After an exhausting five days around the presidential election, I spent Saturday (7 November 2020) watching the CBS Westinghouse Studio One version of George Orwell’s “1984.” On Sunday, I reviewed my 2016 essay (“Watching ‘1984’ in Trump’s America” and on my blog)After nearly four years under the smog of Trumpland, the weekend saw a hopeful clearing, further lightened by the dark absurdist comedy played out at the Four Seasons Total Landscaping parking lot in Philadelphia on Saturday.
The Four Seasons Total Landscaping fiasco was just another instance when Trumpian endeavors seemed more Nikolai Gogol’s “The Governor Inspector” than Orwell’s “1984.”
The Westinghouse Studio One version was the first TV adaptation of Orwell’s classic. Studio One began after World War II as a 60-minute CBS Radio series but moved to television in 1948. The 1953 adaptation starred Eddie Albert as Winston Smith (Edmond O’Brien would take the principal role in the feature film version).
By 1953, Albert (1906-2005) had changed his German surname (Heimberger), which had once labeled him as the enemy during World War I, graduated from the University of Minnesota with a business degree, found himself unemployed after the stock market crash in 1929, been the lead on the Broadway stage, written and performed in a teleplay (“The Love Nest” with Ed Wynn), starred in the film version of a Broadway hit musical (“On Your Toes” by Rodgers and Hart), and been awarded the Bronze Star during World War II.
In 1953, he would receive an Oscar nomination for his role as the photographer friend of the reporter Joe Bradley played by Gregory Peck in “Roman Holiday.” Audrey Hepburn would win the Oscar for her role as Princess Ann.
Albert could play cruel men such as the sadistic prison warden in the 1974 “The Longest Yard,” but at the time of the 1953 Westinghouse Production, he was still a leading man and a sometime character actor. He’d play the womanizing scoundrel Ali Hakim for the 1955 musical movie “Oklahoma.”
As the lead for “1984,” he’s instantly more likable than John Hurt who played Winston Smith in the 1984 feature film version. Albert’s Winston seems more hopeful with Hurt’s Winston more hungry. Of course, the Westinghouse version can’t compare in set design or technological insight or foresight of a film made three decades later. The Westinghouse version is more austere and the set design more abstract, drenched in shadows and closer to a stage production.
As I pointed out in my 2016 essay, Orwell, who died in 1950, could not have predicted the societal change brought on by the birth control pill although birth control of a different sort (condoms and diaphragms) were available in 1950. He died before McCarthyism was in full swing and well before the computer age and cellphone technology would bring Big Brother into our workplaces and homes.

● **Material provided**:
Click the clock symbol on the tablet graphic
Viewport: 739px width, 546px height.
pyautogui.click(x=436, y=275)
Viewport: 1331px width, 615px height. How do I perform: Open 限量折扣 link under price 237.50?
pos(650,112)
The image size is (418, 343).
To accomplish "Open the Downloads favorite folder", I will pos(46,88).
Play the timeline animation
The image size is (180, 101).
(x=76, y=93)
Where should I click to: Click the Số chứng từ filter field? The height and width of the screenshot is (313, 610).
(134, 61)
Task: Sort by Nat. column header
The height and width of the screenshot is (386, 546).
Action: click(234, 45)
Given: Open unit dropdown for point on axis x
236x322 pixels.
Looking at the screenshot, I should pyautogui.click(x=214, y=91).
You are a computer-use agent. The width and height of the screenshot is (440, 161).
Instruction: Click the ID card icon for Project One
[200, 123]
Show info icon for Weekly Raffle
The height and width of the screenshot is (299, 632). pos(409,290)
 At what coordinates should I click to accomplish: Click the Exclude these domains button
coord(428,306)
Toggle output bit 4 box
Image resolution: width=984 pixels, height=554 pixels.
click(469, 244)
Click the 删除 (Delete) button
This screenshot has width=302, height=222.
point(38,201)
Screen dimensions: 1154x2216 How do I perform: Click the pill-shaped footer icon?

● **The task**:
In the essay about the 1953 TV version of "1984," what was Eddie Albert's original German surname?

● **Solution**:
Heimberger